Francisco Zarco, ejemplo de verticalidad en las letras diarias, nace un 4 de diciembre  de 1829 en Durango, hace 190 años. Su ejemplo sigue siendo paradigma para los profesionales de la pluma, que diariamente escriben la historia de México. 

Su estatua en la ciudad de México, es un punto de referencia para que confluyan los profesionales del periodismo a denunciar las violaciones a su oficio. 

Zarco realizó estudios de idiomas en el Colegio de Minas y muestra gran interés por las ciencias sociales, por lo que realizó estudios por su cuenta. 

Fue funcionario público en Relaciones Exteriores, escribió en varios periódicos entre los que destacan El Álbum Mexicano, El demócrata, Ilustración Mexicana y el Siglo XIX, Las Cosquillas y El Presente Amistoso.

Se caracterizó por ser un sistemático opositor al conservadurismo, por lo que fue perseguido por quienes fueron objeto de sus críticas, por lo regular personajes en el poder.

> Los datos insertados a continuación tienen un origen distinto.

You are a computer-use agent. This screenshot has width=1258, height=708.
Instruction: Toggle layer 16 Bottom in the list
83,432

Hombre de pensamiento, acción y fiel partidario del liberalismo, así como su afán por escribir que lo convirtieron en apóstol de la libertad de prensa y víctima de la persecución, cárcel y destierro.

Crítico del sistema, escribió en contra del general Mariano Arista, por lo que fue perseguido. 

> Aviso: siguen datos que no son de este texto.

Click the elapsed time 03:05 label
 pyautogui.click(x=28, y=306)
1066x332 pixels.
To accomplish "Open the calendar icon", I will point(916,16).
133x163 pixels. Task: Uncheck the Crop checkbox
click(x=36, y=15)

En 1855 se adhirió al Plan de Ayutla y fue electo diputado. Durante su estancia en la Cámara, escribió las más notables crónicas parlamentarias de la historia. 

Zarco se opuso al golpe de Estado preparado por Félix Zuloaga en contra del gobierno de Ignacio Comonfort, por lo que nuevamente fue perseguido y afortunadamente logró escapar.

Fue director del diario más importante de ésa época, El Siglo XIX, y en varias ocasiones fue multado y perseguido por las crítica al gobierno de Antonio López de Santa Anna.

En 1861 se decretó la Ley de Imprenta, suscrita por Francisco Zarco, que pugnó por la libertad de escribir y publicar escritos sobre cualquier tema.

Como legislador defendió reformas constitucionales que garantizaran las libertades de culto y prensa. Fue secretario de Gobernación durante el mandato de don Benito Juárez.

Punto de partida de una generación incansable de periodistas mexicanos que a lo largo de casi dos siglos, fue símbolo de honestidad y lucha incansable por transformar una realidad conservadora que desde hace más de 100 años mostraba su decadencia.

Francisco Zarco era un rebelde, pero también un impugnador de los convencionalismos de su época. Su perspectiva desde diferentes ángulos del ejercicio político lo hacía invencible con la pluma y triunfador permanente en el debate parlamentario.

De ahí que Zarco sea un referente vivo a la hora de escribir. 

“La prensa ha sido el campo de batalla entre liberales y conservadores a lo largo de nuestra historia, también ha sido el carnaval donde unos se disfrazan de otros y crean campañas que se envuelven en el trapo viejo de la simulación”.